(WHAT YOU WILL DO): Extract the records below word for word and ignore the images.

= Beginning of Section =

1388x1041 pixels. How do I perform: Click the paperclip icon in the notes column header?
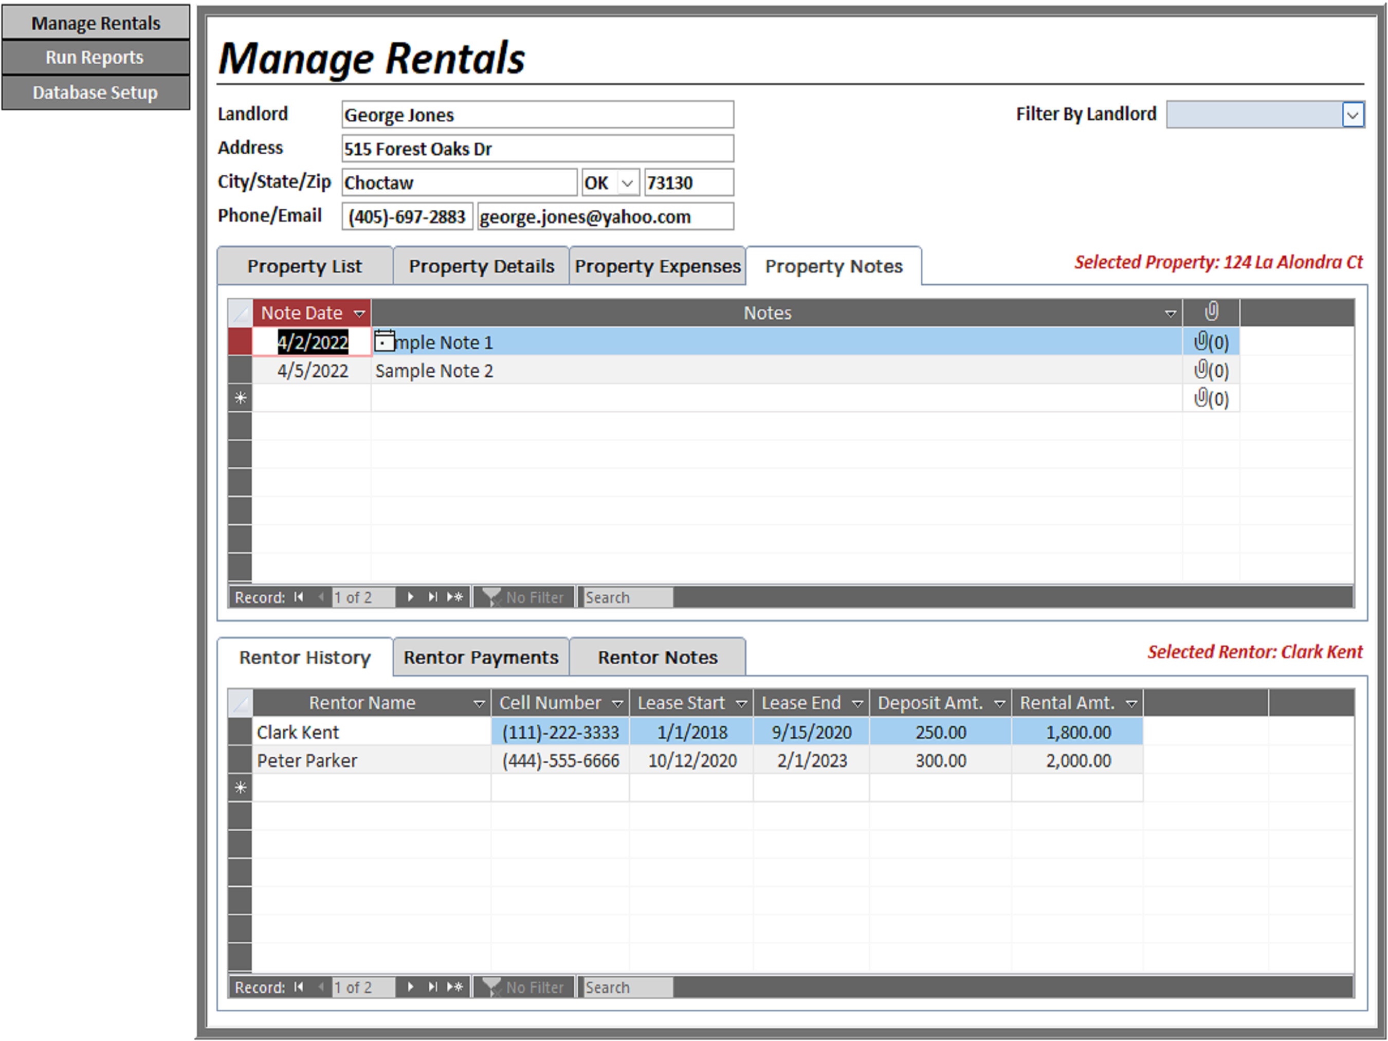(x=1211, y=312)
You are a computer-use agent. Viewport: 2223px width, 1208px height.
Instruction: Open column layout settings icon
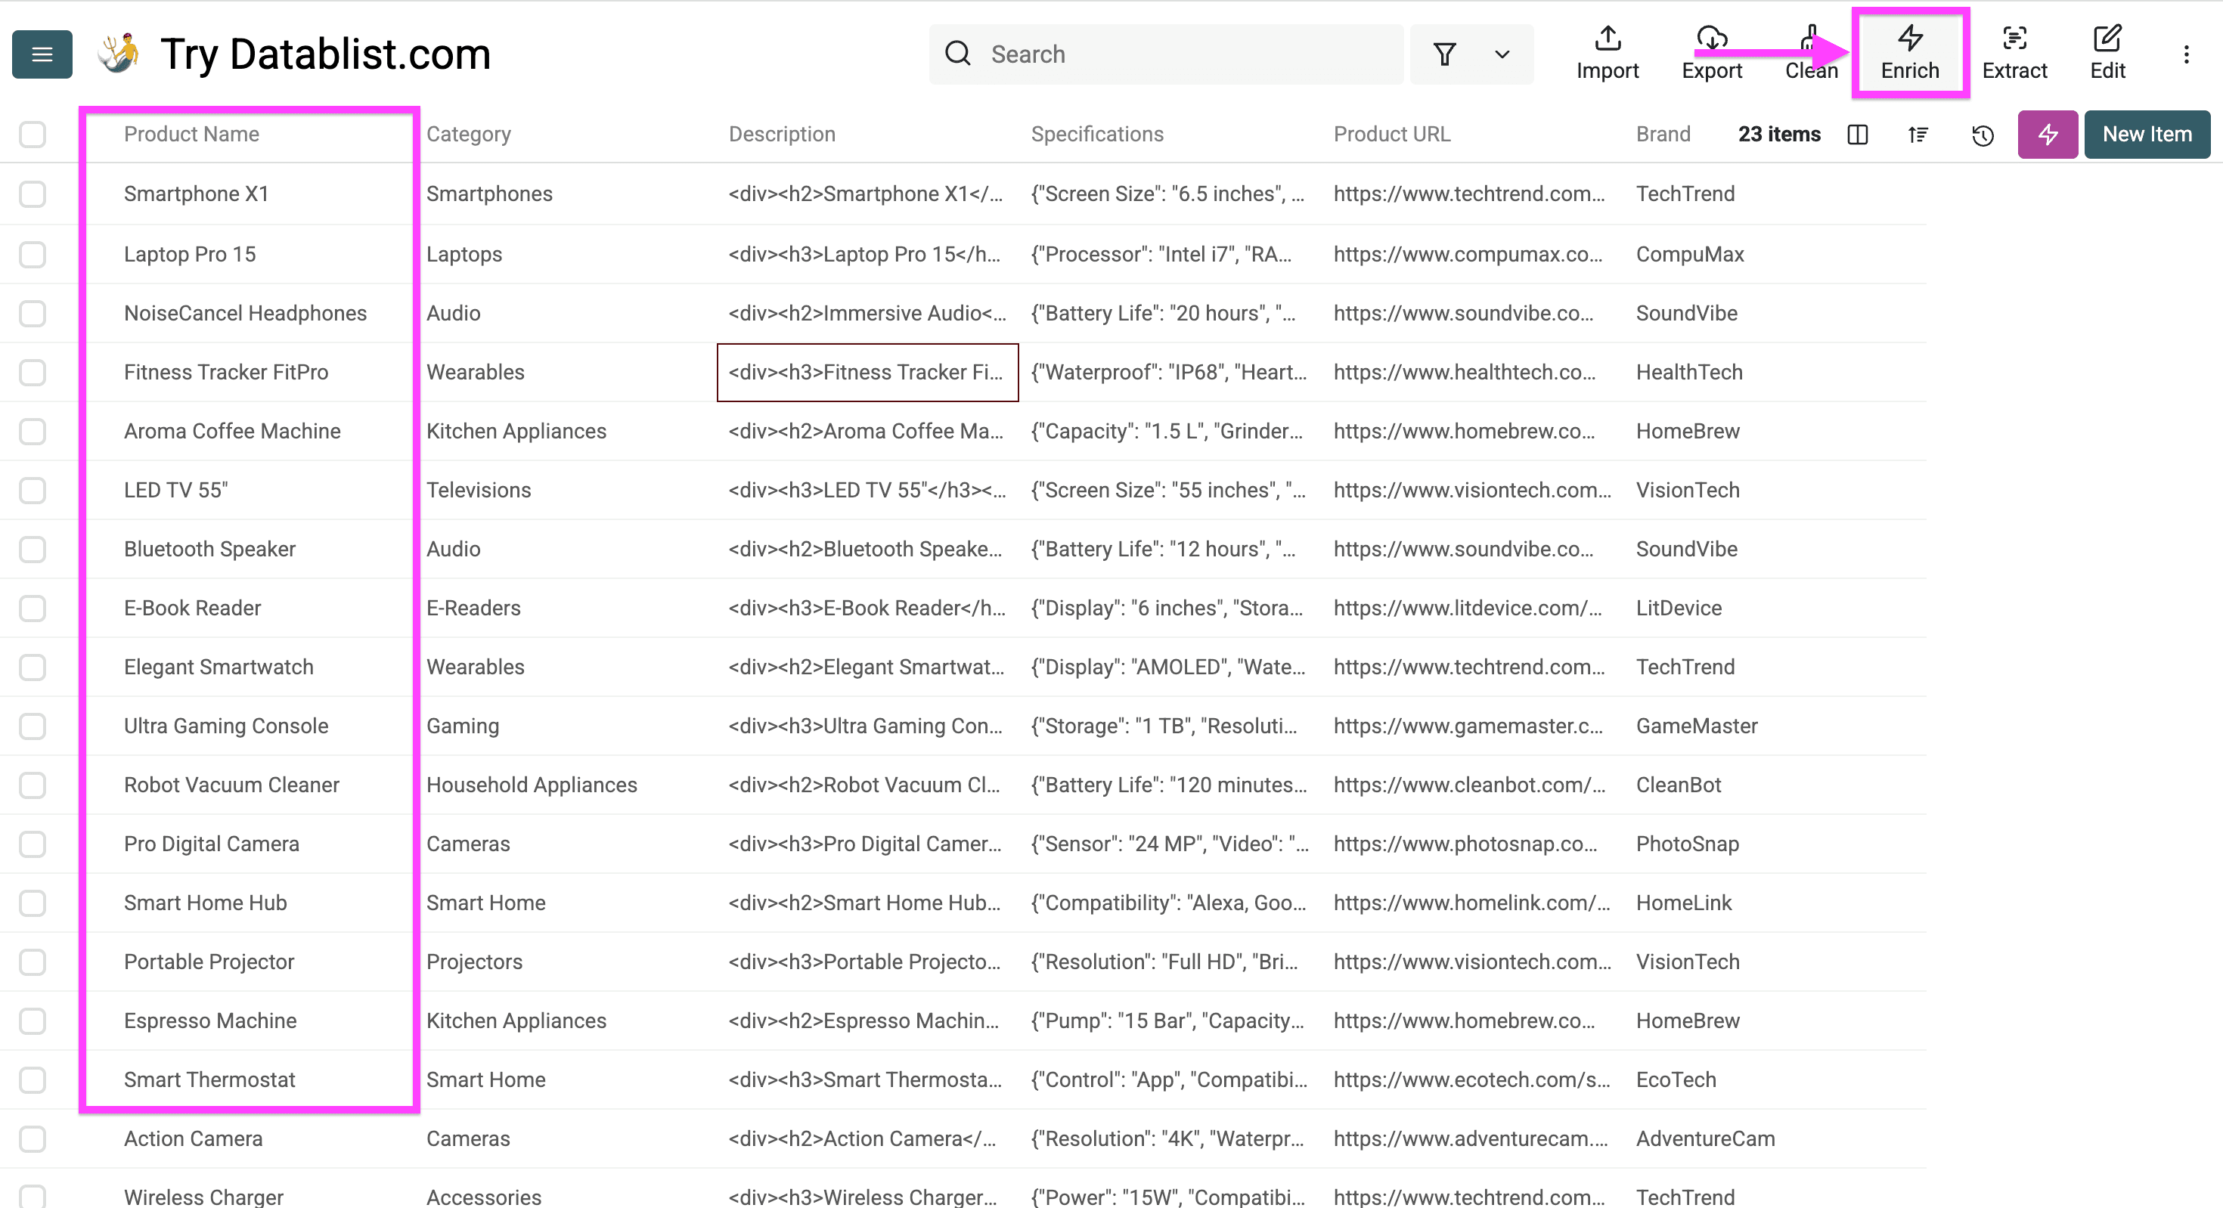coord(1858,135)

= End of Section =

(RESULT FOR THIS EXERCISE):
1388x1041 pixels. How do I perform: Click the paperclip icon in the notes column header?
(x=1211, y=312)
You are a computer-use agent. Viewport: 2223px width, 1208px height.
Instruction: Open column layout settings icon
coord(1858,135)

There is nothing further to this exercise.